» Rows of pointing data:
....................
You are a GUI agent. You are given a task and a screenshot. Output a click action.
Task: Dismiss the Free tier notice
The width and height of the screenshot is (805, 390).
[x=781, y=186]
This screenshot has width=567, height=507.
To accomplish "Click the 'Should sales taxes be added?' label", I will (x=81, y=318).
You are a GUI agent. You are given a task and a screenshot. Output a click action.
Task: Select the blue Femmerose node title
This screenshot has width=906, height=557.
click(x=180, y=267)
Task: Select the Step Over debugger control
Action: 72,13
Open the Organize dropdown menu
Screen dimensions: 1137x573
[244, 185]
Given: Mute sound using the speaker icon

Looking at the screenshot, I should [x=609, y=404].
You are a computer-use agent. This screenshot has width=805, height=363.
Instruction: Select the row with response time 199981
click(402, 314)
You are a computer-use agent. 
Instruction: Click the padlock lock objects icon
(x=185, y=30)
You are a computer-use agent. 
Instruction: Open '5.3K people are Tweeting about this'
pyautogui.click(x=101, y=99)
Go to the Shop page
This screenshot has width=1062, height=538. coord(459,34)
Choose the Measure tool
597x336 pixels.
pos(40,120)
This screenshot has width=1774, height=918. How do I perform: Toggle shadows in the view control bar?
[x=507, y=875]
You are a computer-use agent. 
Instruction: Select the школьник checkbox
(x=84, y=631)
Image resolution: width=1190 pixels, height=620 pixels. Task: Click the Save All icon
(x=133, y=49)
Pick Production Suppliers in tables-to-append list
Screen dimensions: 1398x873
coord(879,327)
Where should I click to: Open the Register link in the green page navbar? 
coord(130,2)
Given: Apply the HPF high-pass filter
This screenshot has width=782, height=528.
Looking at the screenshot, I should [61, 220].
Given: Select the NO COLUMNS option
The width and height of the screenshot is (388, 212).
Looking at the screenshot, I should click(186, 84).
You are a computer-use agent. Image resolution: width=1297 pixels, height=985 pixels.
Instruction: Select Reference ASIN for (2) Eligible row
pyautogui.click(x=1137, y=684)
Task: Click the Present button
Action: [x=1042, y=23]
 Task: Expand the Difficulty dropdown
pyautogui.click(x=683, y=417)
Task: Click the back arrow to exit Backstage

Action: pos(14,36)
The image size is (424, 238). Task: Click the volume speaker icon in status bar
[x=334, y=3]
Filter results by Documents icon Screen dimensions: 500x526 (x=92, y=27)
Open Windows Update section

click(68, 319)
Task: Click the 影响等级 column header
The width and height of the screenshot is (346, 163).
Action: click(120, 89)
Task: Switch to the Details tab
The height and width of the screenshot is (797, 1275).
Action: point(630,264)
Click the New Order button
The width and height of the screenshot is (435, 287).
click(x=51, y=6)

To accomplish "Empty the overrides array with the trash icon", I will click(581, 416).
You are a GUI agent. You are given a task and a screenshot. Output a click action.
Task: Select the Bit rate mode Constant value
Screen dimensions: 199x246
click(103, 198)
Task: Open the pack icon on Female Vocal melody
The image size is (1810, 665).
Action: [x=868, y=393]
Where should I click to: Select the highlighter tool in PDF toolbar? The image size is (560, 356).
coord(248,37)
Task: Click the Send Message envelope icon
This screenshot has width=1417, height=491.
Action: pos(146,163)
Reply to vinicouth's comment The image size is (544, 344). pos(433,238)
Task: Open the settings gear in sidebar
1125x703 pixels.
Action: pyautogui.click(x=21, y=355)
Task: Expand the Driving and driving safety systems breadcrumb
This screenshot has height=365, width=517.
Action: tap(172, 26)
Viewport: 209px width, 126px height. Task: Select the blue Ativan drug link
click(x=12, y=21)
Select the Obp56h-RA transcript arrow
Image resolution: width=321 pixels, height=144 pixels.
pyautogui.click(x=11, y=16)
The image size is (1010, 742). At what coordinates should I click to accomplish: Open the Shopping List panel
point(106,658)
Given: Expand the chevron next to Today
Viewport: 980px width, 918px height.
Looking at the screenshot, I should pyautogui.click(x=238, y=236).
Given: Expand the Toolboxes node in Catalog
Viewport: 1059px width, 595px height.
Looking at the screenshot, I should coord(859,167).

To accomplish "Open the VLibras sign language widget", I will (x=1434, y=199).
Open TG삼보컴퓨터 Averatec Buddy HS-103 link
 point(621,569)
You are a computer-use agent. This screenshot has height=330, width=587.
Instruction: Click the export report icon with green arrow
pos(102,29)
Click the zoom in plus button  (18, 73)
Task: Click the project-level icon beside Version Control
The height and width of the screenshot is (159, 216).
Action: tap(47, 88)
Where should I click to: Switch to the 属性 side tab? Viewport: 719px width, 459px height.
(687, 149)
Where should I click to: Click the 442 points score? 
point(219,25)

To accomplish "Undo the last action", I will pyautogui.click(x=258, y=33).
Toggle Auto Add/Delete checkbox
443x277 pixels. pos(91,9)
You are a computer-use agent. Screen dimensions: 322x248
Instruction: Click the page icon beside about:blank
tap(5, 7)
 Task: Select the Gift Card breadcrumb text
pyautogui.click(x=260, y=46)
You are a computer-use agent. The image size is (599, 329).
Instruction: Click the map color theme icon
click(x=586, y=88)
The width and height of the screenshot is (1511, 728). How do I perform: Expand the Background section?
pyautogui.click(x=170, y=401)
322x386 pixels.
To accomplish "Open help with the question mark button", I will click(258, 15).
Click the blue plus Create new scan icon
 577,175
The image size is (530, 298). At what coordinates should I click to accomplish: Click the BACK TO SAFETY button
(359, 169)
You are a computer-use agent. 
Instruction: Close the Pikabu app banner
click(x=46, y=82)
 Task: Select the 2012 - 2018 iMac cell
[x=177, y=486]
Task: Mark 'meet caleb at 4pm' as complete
....................
Rewrite all of the records above, swapping every occurrence of "computer-use agent" for "desktop agent" and leaving everything else unchanged.

» The answer:
You are a GUI agent. You are given a task and a screenshot. Output a click action.
Task: Dismiss the Free tier notice
The width and height of the screenshot is (805, 390).
[x=781, y=186]
This screenshot has width=567, height=507.
To accomplish "Click the 'Should sales taxes be added?' label", I will (x=81, y=318).
You are a GUI agent. You are given a task and a screenshot. Output a click action.
Task: Select the blue Femmerose node title
This screenshot has width=906, height=557.
click(x=180, y=267)
Task: Select the Step Over debugger control
Action: 72,13
Open the Organize dropdown menu
Screen dimensions: 1137x573
[244, 185]
Given: Mute sound using the speaker icon

Looking at the screenshot, I should [x=609, y=404].
You are a desktop agent. This screenshot has width=805, height=363.
Instruction: Select the row with response time 199981
click(402, 314)
You are a desktop agent. 
Instruction: Click the padlock lock objects icon
(x=185, y=30)
You are a desktop agent. 
Instruction: Open '5.3K people are Tweeting about this'
pyautogui.click(x=101, y=99)
Go to the Shop page
This screenshot has width=1062, height=538. coord(459,34)
Choose the Measure tool
597x336 pixels.
pos(40,120)
This screenshot has width=1774, height=918. How do I perform: Toggle shadows in the view control bar?
[x=507, y=875]
You are a desktop agent. 
Instruction: Select the школьник checkbox
(x=84, y=631)
Image resolution: width=1190 pixels, height=620 pixels. Task: Click the Save All icon
(x=133, y=49)
Pick Production Suppliers in tables-to-append list
Screen dimensions: 1398x873
coord(879,327)
Where should I click to: Open the Register link in the green page navbar? 
coord(130,2)
Given: Apply the HPF high-pass filter
This screenshot has width=782, height=528.
Looking at the screenshot, I should [61, 220].
Given: Select the NO COLUMNS option
The width and height of the screenshot is (388, 212).
Looking at the screenshot, I should click(186, 84).
You are a desktop agent. Image resolution: width=1297 pixels, height=985 pixels.
Instruction: Select Reference ASIN for (2) Eligible row
pyautogui.click(x=1137, y=684)
Task: Click the Present button
Action: [x=1042, y=23]
 Task: Expand the Difficulty dropdown
pyautogui.click(x=683, y=417)
Task: Click the back arrow to exit Backstage

Action: pos(14,36)
The image size is (424, 238). Task: Click the volume speaker icon in status bar
[x=334, y=3]
Filter results by Documents icon Screen dimensions: 500x526 (x=92, y=27)
Open Windows Update section

click(68, 319)
Task: Click the 影响等级 column header
The width and height of the screenshot is (346, 163).
Action: click(120, 89)
Task: Switch to the Details tab
The height and width of the screenshot is (797, 1275).
Action: point(630,264)
Click the New Order button
The width and height of the screenshot is (435, 287).
click(x=51, y=6)

To accomplish "Empty the overrides array with the trash icon", I will click(581, 416).
You are a GUI agent. You are given a task and a screenshot. Output a click action.
Task: Select the Bit rate mode Constant value
Screen dimensions: 199x246
click(103, 198)
Task: Open the pack icon on Female Vocal melody
The image size is (1810, 665).
Action: [x=868, y=393]
Where should I click to: Select the highlighter tool in PDF toolbar? The image size is (560, 356).
coord(248,37)
Task: Click the Send Message envelope icon
This screenshot has width=1417, height=491.
Action: pos(146,163)
Reply to vinicouth's comment The image size is (544, 344). pos(433,238)
Task: Open the settings gear in sidebar
1125x703 pixels.
Action: pyautogui.click(x=21, y=355)
Task: Expand the Driving and driving safety systems breadcrumb
This screenshot has height=365, width=517.
Action: tap(172, 26)
Viewport: 209px width, 126px height. Task: Select the blue Ativan drug link
click(x=12, y=21)
Select the Obp56h-RA transcript arrow
Image resolution: width=321 pixels, height=144 pixels.
pyautogui.click(x=11, y=16)
The image size is (1010, 742). At what coordinates should I click to accomplish: Open the Shopping List panel
point(106,658)
Given: Expand the chevron next to Today
Viewport: 980px width, 918px height.
Looking at the screenshot, I should pyautogui.click(x=238, y=236).
Given: Expand the Toolboxes node in Catalog
Viewport: 1059px width, 595px height.
Looking at the screenshot, I should coord(859,167).

To accomplish "Open the VLibras sign language widget", I will (x=1434, y=199).
Open TG삼보컴퓨터 Averatec Buddy HS-103 link
 point(621,569)
You are a desktop agent. This screenshot has height=330, width=587.
Instruction: Click the export report icon with green arrow
pos(102,29)
Click the zoom in plus button  (18, 73)
Task: Click the project-level icon beside Version Control
The height and width of the screenshot is (159, 216).
Action: tap(47, 88)
Where should I click to: Switch to the 属性 side tab? Viewport: 719px width, 459px height.
(687, 149)
Where should I click to: Click the 442 points score? 
point(219,25)

To accomplish "Undo the last action", I will pyautogui.click(x=258, y=33).
Toggle Auto Add/Delete checkbox
443x277 pixels. pos(91,9)
You are a desktop agent. Screen dimensions: 322x248
Instruction: Click the page icon beside about:blank
tap(5, 7)
 Task: Select the Gift Card breadcrumb text
pyautogui.click(x=260, y=46)
You are a desktop agent. The image size is (599, 329).
Instruction: Click the map color theme icon
click(x=586, y=88)
The width and height of the screenshot is (1511, 728). How do I perform: Expand the Background section?
pyautogui.click(x=170, y=401)
322x386 pixels.
To accomplish "Open help with the question mark button", I will click(258, 15).
Click the blue plus Create new scan icon
 577,175
The image size is (530, 298). At what coordinates should I click to accomplish: Click the BACK TO SAFETY button
(359, 169)
You are a desktop agent. 
Instruction: Close the Pikabu app banner
click(x=46, y=82)
 Task: Select the 2012 - 2018 iMac cell
[x=177, y=486]
Task: Mark 'meet caleb at 4pm' as complete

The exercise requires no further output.